Transmission d'entreprises : un risque de "dévitalisation" de certains territoires
Avec environ 60.000 transmissions d'entreprises chaque année, certains territoires risquent de se dévitaliser faute de repreneurs, alertent deux sénateurs dans une proposition de loi qui vise à toiletter les dispositifs existants. Le sujet sera prochainement au menu du projet de loi Pacte.
L'âge moyen des dirigeants d’entreprise pose un véritable problème pour l’avenir économique de certains territoires. En effet, 20% des dirigeants de PME sont âgés de plus de 60 ans et plus de 60% des dirigeants d'ETI ont au moins 55 ans. "Une période délicate s'ouvre donc pour l'économie française, puisque le risque sous-jacent est celui de la dévitalisation de certains territoires, touchés par des fermetures, des délocalisations et des pertes d'emplois indirects", alertent deux sénateurs dans une proposition de loi présentée le 14 mars, Claude Nougein (LR, Corrèze) et Michel Vaspart (LR, Côte d’Armor). A quelques semaines de la présentation du projet de loi Pacte qui comportera une série de mesures sur la transmission, les deux sénateurs - auteurs d’un rapport rédigé l’an dernier - s’invitent dans le débat.

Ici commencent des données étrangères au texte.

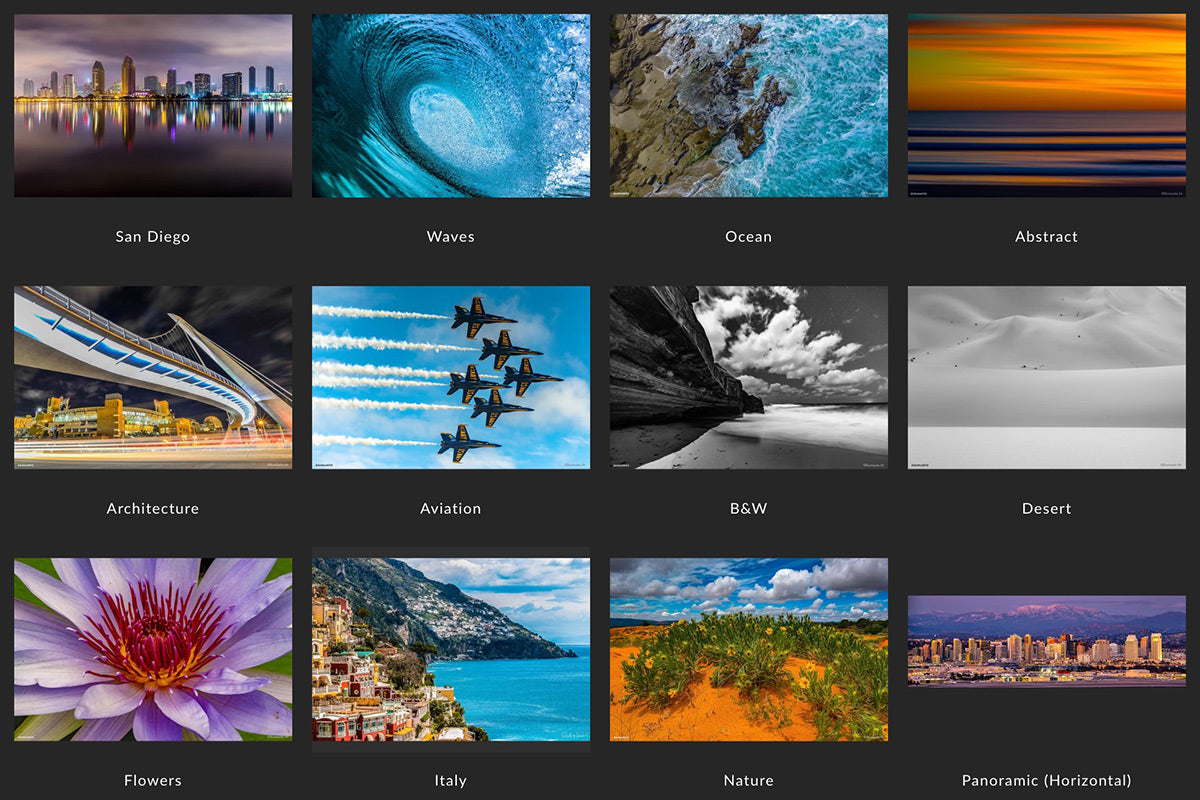Open the Abstract category label
Image resolution: width=1200 pixels, height=800 pixels.
[1047, 237]
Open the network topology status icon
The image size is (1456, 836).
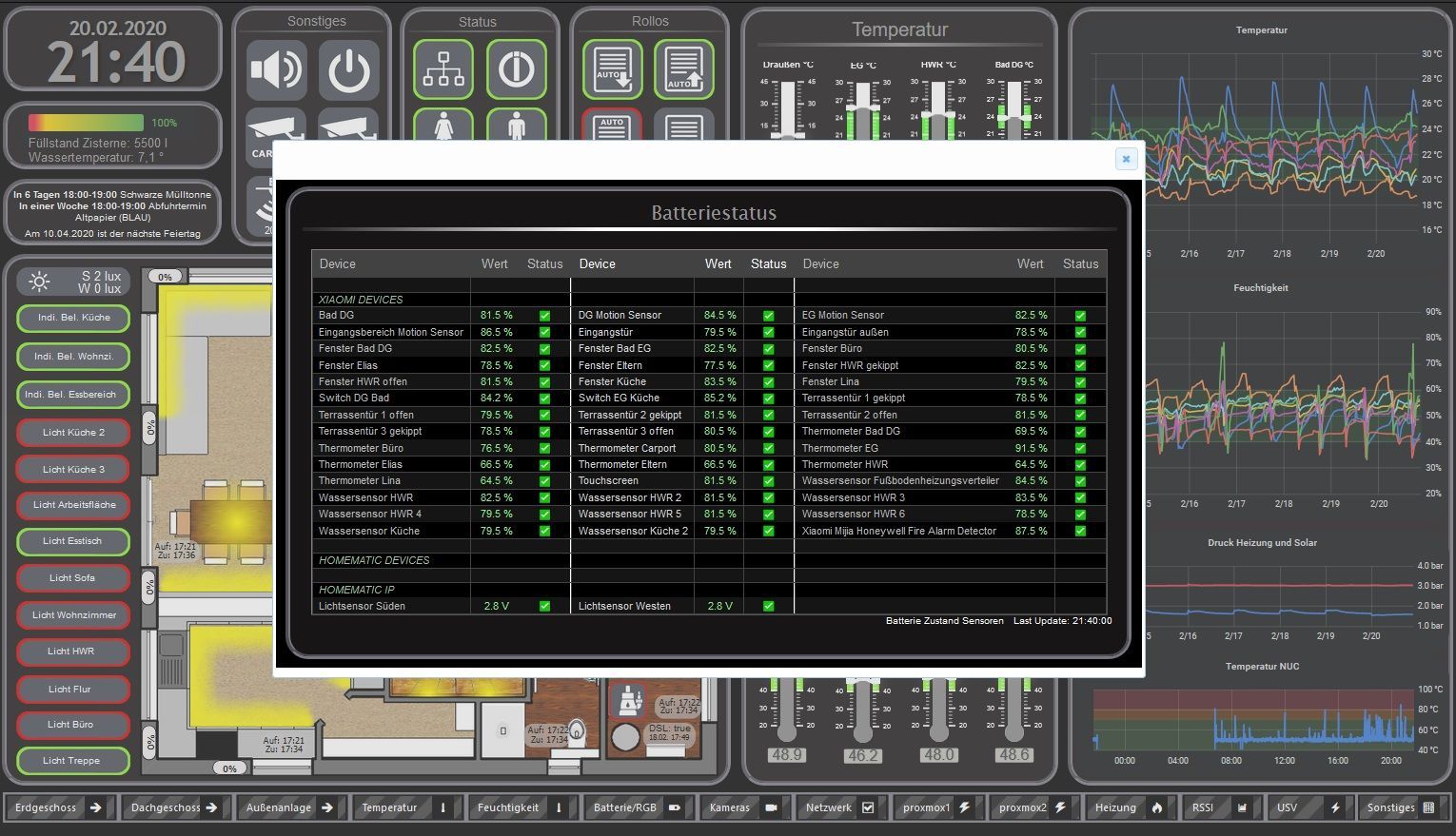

Dans leur rapport ils pointaient clairement l’enjeu : "Ces entreprises ne trouvent pas toujours repreneurs et lorsqu’elles en trouvent ceux-ci peuvent être tentés d’opérer des économies d’échelle en opérant des fusions voire de réduire la masse salariale en délocalisant."
Environ 60.000 transmissions par an
Pour les sénateurs, il faut commencer par doter les pouvoirs publics de données fiables sur l’ampleur du phénomène qui n’est plus officiellement comptabilisé depuis 2006. On estime à environ 60.000 transmissions par an, indiquaient-ils dans leur rapport, mais "sans aucune précision". La proposition de loi charge ainsi l’Insee de recenser à nouveau toutes les cessions et les cessations, en lien avec l’évolution de l’emploi dans les territoires.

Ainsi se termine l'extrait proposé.